#### To determine

**To estimate:** The value f(0.9) and f(0.1).

#### Answer

The values f(0.9)≈4.8 and f(1.1)≈5.2.

#### Explanation

**Given:**

The value f(1)=5.

**Result used:**

The linear approximation of the function at x=a is,f(x)≈f(a)+f′(a)(x−a).

**Calculation:**

Obtain the value of f(0.9).

The linearization of the function f(x) at x=0 is computed as follows,

Substitute the value a=1 in f(x)≈f(a)+f′(a)(x−a),

f(x)≈f(1)+f′(1)(x−1)

Form the given graph, it is observed that f′(1)=2.

Substitute f′(1)=2 and f(1)=5,

f(x)≈5+2(x−1)=5+2x−2=2x+3

Therefore, the function f(x)≈2x+3 is true whenever the value of *x* is near to 1.

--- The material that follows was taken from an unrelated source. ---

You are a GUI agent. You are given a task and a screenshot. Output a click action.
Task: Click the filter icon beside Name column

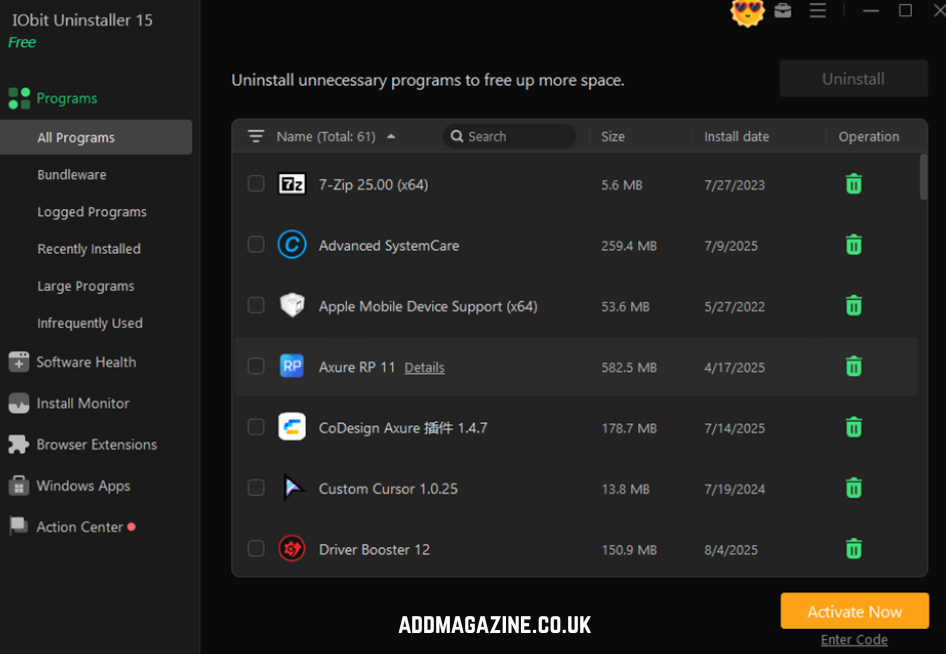[256, 137]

Substitute x=0.9 in f(x)≈2x+3,

f(0.9)≈2(0.9)+3=1.8+3=4.8

Thus, the value of f(0.9)≈4.8.

Substitute x=1.1 in f(x)≈2x+3,

f(1.1)≈2(1.1)+3=2.2+3=5.2

Thus, the value of f(1.1)≈5.2.

Therefore, the values f(0.9)≈4.8 and f(1.1)≈5.2.

#### To determine

**To explain:** Whether the estimate value in part (a) is too large or too small.

#### Explanation

From the graph, it is observed that the value of derivative of the function is positive and the derivative of the function is decreasing.

That is, the slope of the tangent line is positive and it is less steep.

Thus, the tangent line lies on the above the curve.

Therefore, the estimated value in part (a) is too larger.